Bryan Fuller joins the Series VII team

The news of Bryan Fuller joining the new TV show's team has been making the rounds, and I thought I'd chip in some thoughts.

Fuller's recent work includes an upcoming TV adaptation of Neil Gaiman's American Gods, plus Hannibal.  He also worked on Mockingbird Lane, an updated Munsters, and among other credits is known for the cult TV favorites Pushing Daisies, Dead Like Me, and Wonderfalls.  He wrote some of the better-received episodes of Heroes, including "Company Man" and "Cold Snap."

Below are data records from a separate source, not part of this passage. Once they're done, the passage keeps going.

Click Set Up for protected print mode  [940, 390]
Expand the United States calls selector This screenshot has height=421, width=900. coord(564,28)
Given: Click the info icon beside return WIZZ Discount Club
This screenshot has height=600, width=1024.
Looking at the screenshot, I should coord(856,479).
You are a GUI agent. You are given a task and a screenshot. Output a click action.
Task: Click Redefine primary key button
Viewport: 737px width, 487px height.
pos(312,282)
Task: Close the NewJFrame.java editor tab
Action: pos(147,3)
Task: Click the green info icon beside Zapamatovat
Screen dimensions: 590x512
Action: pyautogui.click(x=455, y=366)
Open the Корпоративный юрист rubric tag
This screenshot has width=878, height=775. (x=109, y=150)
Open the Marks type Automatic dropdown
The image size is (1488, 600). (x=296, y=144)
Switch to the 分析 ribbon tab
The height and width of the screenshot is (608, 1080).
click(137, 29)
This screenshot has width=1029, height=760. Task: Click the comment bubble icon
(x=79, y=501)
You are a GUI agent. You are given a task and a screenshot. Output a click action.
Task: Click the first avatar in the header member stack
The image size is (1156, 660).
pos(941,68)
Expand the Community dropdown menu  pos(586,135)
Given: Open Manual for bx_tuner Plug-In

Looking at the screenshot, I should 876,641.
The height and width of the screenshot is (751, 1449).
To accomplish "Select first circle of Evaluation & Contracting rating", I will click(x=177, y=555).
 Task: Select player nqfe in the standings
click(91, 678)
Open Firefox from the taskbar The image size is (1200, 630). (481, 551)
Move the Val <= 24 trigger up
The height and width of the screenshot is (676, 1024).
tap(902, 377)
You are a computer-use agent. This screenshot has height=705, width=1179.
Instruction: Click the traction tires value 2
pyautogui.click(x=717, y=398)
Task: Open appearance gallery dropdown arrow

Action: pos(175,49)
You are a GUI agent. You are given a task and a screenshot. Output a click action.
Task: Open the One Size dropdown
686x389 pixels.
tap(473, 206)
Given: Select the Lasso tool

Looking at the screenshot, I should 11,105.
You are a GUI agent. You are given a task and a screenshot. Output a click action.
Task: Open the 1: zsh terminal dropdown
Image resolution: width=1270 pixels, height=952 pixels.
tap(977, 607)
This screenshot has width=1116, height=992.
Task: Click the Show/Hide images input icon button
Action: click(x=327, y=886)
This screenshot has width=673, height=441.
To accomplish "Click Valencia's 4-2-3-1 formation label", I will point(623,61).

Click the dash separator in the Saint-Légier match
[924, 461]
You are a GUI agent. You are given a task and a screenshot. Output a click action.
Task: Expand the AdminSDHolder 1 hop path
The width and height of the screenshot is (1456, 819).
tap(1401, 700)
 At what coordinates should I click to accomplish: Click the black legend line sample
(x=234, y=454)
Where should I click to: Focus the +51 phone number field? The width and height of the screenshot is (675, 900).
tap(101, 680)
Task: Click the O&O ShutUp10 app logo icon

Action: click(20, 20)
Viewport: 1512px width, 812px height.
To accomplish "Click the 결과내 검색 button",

And he's worked on Star Trek before.  Contributing the psychologically-charged "Empok Nor" and "The Darkness and the Light" to Deep Space Nine, he then went on an extended run with Voyager, where again he contributed to deepening the mythology of the series.  Here are the episodes he worked on:

"The Raven" (exploring Seven's backstory)
"Mortal Coil" (Neelix suffers a near-death experience)
"Living Witness" (one of the show's most clever episodes)
"Drone" (a rare Voyager Borg fan favorite)
"Bride of Chaotica!" (the series at its comedic best)
"Dark Frontier, Part 1" (returning to Seven's past)
"Course: Oblivion" (one of the best fake-outs in franchise history)
"Relativity" (one of the key later time travel episodes in franchise lore)
"Barge of the Dead" (one of the best Klingon episodes in the franchise)
"One Small Step" (one of several franchise odes to today's space program)
"Spirit Folk"
"Fury" (controversial final appearance of Kes)
"The Haunting of Deck 12"
"Flesh & Blood, Parts 1 & 2" (finishing out the Hirogen in the series)
"Workforce, Parts 1 & 2"
"Friendship One"

These were all episodes that spoke to either the characters or the concepts at the heart of the series, in ways that made it easier for fans who liked what Voyager was doing like it even more.  They represent a full gamut, besides, of what the franchise was capable of, from classic sci-fi adventures to innovative stories that pushed the series to new depths.  The biggest complaint about Voyager was that it wasted its premise for more of the same, and yet in these episodes one can see how unique the series really was, and how easily it fit the storytelling instincts of a creator other pockets of fandom found incredibly endearing.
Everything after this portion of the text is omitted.